Jul 17, 2006 21:42
I didn’t want to bring this up on my journal. I’m mostly afraid to get a response. However, it’s important that we talk about it.
I’m a little disappointed, to tell you the truth. Maybe even outraged. More so, I am discouraged by the fact that people, or rather society as a whole, are blinded, manipulated, puppeted into believing falsities without ever giving it a second thought. I hate that we value freedom so much yet reject it when it is at our disposal.
We are free to choose.
The bombings in Lebanon and Israel have proved to be successful news stories for the media. So successful in fact that the whole world feels like they’re involved. That’s a good thing, to know what’s going on, to follow up on the events, maybe even… to care. But what good is the news if it isn’t accurate? If it is biased? Or if it is untrue?
The news is subjective. It is unreliable, irresponsible. Although it is factual, it takes a side, chooses a position. It elusively promotes its own viewpoint.
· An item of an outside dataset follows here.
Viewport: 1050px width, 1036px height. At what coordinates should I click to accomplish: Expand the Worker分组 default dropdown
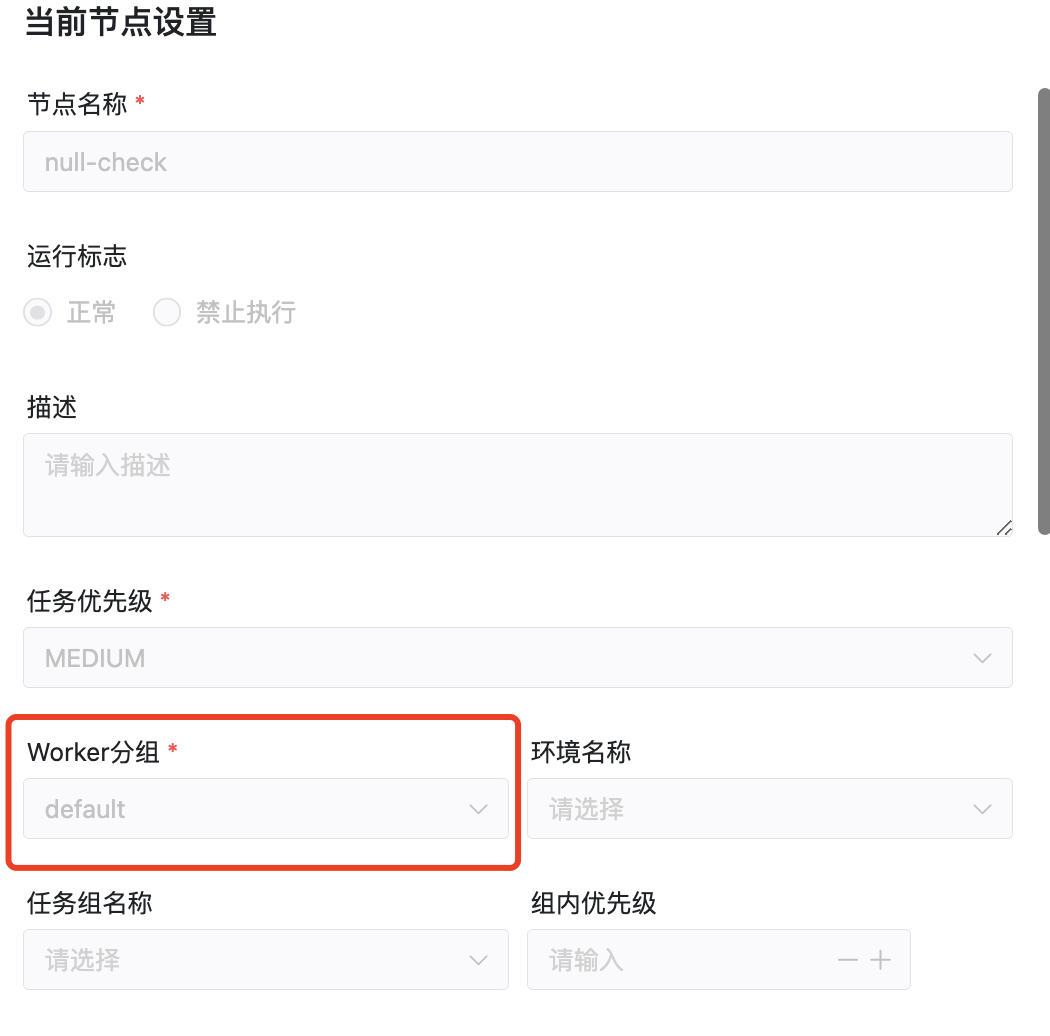tap(265, 808)
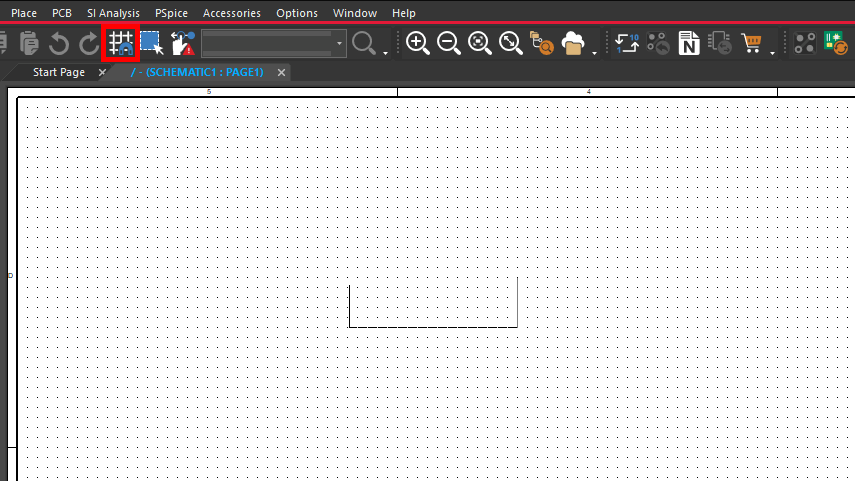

And though it may not do it on purpose (and I’d probably debate that given the occasion), it’s inevitable. Try being objective about something. It’s practically impossible.
Now the reason I even mentioned the news in the first place is because I feel some people fell into the consumer trap. Watching hours of news a day will not inform you more on anything, at least not truthfully. Watching the news doesn’t make you smart. And if you didn’t bother to watch it with an open mind, then buddy? You’ve just wasted a whole lot of time. To be politically aware, you must know the socio-political context. You should know everything before making up your mind.
If you’re going to have an opinion at all about what’s going on in Lebanon/Israel, I am assuming you know something about Palestine/Israel? Their long history as feuding countries? The US’s implication? Do you even know what Hizballah is? What Iran has to do with it? Or what Islam and Judaism are and what they stand for?! These are all queries to ask yourselves, to research, to get the facts straight. Only then can you formulate your own judgment.
It’s just pride and prejudice.
I thought I had an opinion, one I could’ve tried defending. I realize I don’t. I don’t know all the facts. I don’t know the history, the back-stories and the significance of these bombings. And I sure as hell don’t understand why things are the way the are…
Basically, what I’m saying is… if you’re going to have an opinion about all this, it better be your own and not one that is shaped by the news (whether is the TV or the newspaper). It should also be founded and have arguments to support it. It should be critical, astute.
And yeah, if you care to know, there are 50+ people I know who are in Lebanon right now. The phone’s been ringing non-stop. By the looks of it, if things continue as they are, we might not be getting phone calls at all. But let’s not hope for the worst.